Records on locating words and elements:
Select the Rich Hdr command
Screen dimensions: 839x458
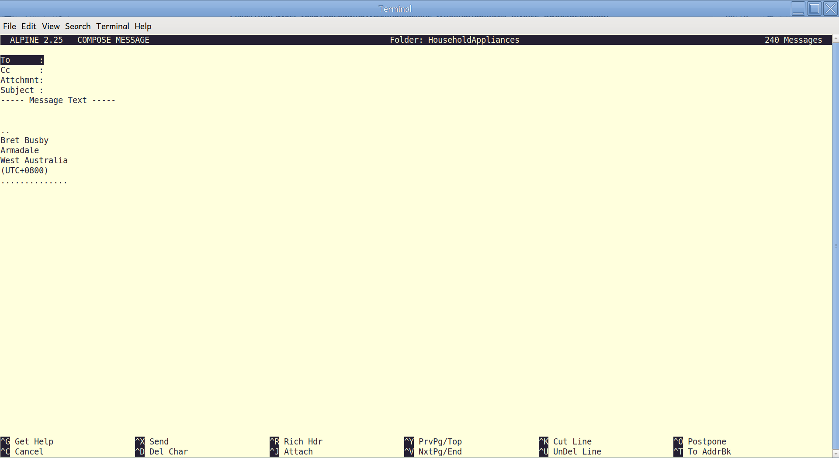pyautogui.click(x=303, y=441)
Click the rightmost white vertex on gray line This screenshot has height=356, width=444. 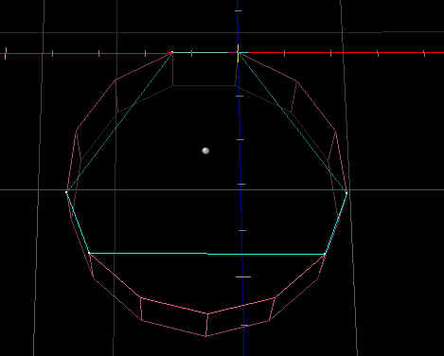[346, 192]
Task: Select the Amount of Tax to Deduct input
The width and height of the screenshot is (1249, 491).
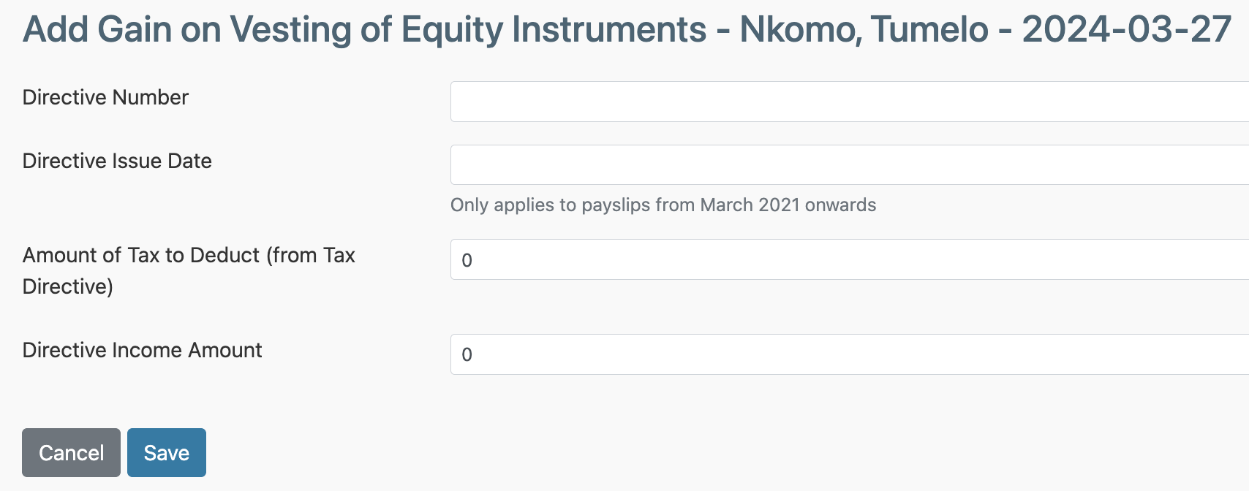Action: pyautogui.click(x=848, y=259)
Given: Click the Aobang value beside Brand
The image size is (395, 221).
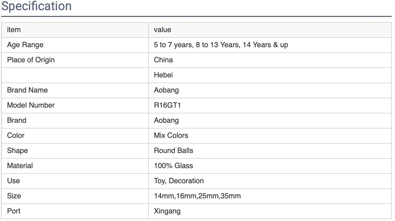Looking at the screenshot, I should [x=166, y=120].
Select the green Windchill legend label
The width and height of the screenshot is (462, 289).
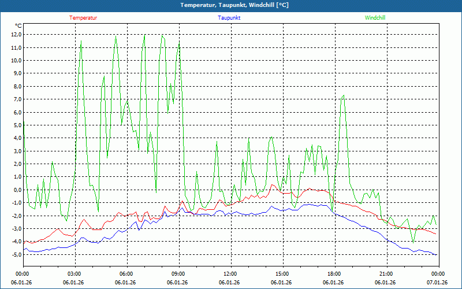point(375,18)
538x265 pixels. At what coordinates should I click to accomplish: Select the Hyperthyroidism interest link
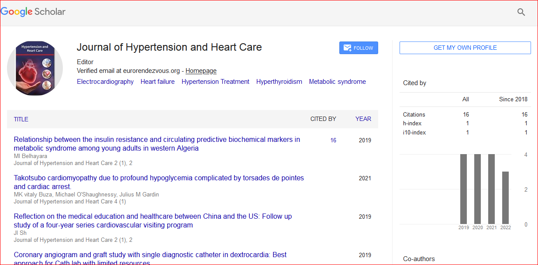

▸ Exercise
Please repeat the lines starting with the line containing "Select the green Windchill legend label" and going on through the end of the records, leaving the pictures out of your answer.

▸ Response to the exercise
Select the green Windchill legend label
The width and height of the screenshot is (462, 289).
point(375,18)
538x265 pixels. At what coordinates should I click to accomplish: Select the Hyperthyroidism interest link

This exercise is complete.